Mpac, the global packaging solutions group, announced its results for the 12 months to 31 Dec 2018

Continued progress on the Group's strategic initiatives. Increase in order intake of 4% compared to 2017 and a closing order book 16% higher than at the start of 2018. Sales growth of 9% to £58.3m (2017: £53.4m).

Underlying PBT of £1.4m (2­017: £1.1m)

Non-underlying GMP equalisation charge of £7.3m (2017: nil)

Statutory loss before tax fro­m continuing activities of £7.4m (2017: profit £4.3m)

Underlying EPS of 4.5p (2017: 4.2p)

Basic loss per share from continuing activities of 30.1p (2017: earnings of 12.2p)

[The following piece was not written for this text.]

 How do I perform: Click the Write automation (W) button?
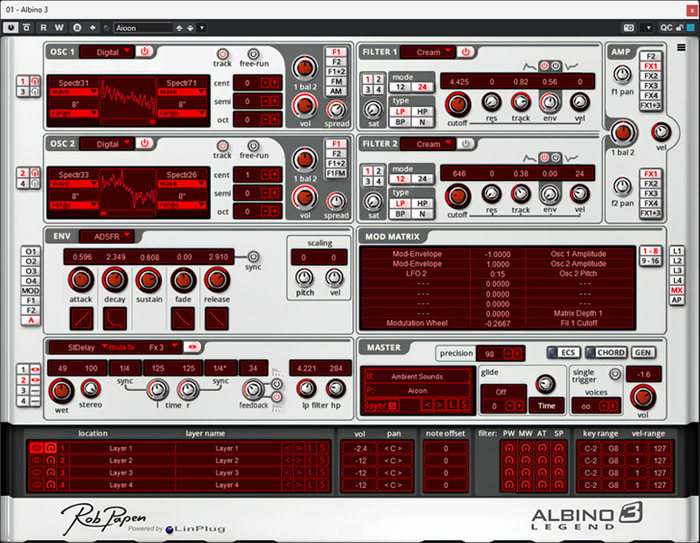pos(59,27)
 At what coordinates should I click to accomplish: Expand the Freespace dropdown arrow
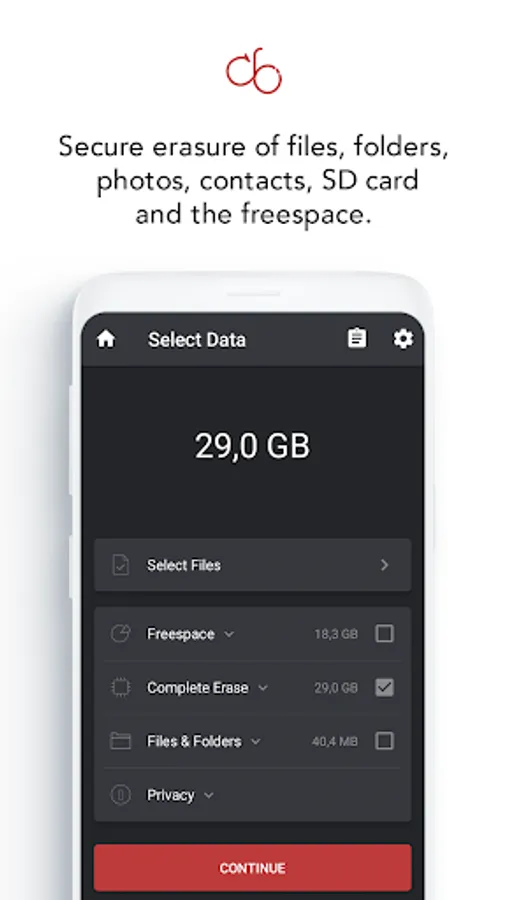coord(229,634)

Net cash of £27m (2017: £29.4m)

The Board has decided not to recommend payment of a final dividend

 

Craneware (LON:CRW) 2,625p £710.19m

Craneware, the market leader in Value Cycle solutions for the US healthcare market, announced its unaudited results for the six months ended 31 Dec 2018.

Revenue increased 15% to $35.8m (H1 2018: $31.1m)

Adjusted EBITDA increased 20% to $11.6m (H1 2018: $9.7m)

PBT increased 7% to $9.3m (H1 2018: $8.7m)

Adjusted basic EPS increased 19% to 30.2 cents per share (H1 2018: 25.4 cents per share)

Cash position of $38.7m (H1 2018: $52.2m), following significant returns to shareholders and investments in the period 

Proposed interim dividend increased 10% to 11p (H1 2018: 10p per share)

CIP Merchant Capital (LON:CIP) 68.5p £37.68m

CIP Merchant Capital announced that it has acquired a further 2,500 shares in Orthofix Medical Inc. (formerly Orthofix International N.V.), a NASDQ listed medical devices company, for a total consideration of approximately $0.15m.

Following the acquisition, CIP Merchant Capital is now interested in 97,000 shares of Orthofix.

In the year ended 31 Dec 2018 Orthofix had net income of $13.8m and as at 31 Dec 2018 had net assets of $335.4m.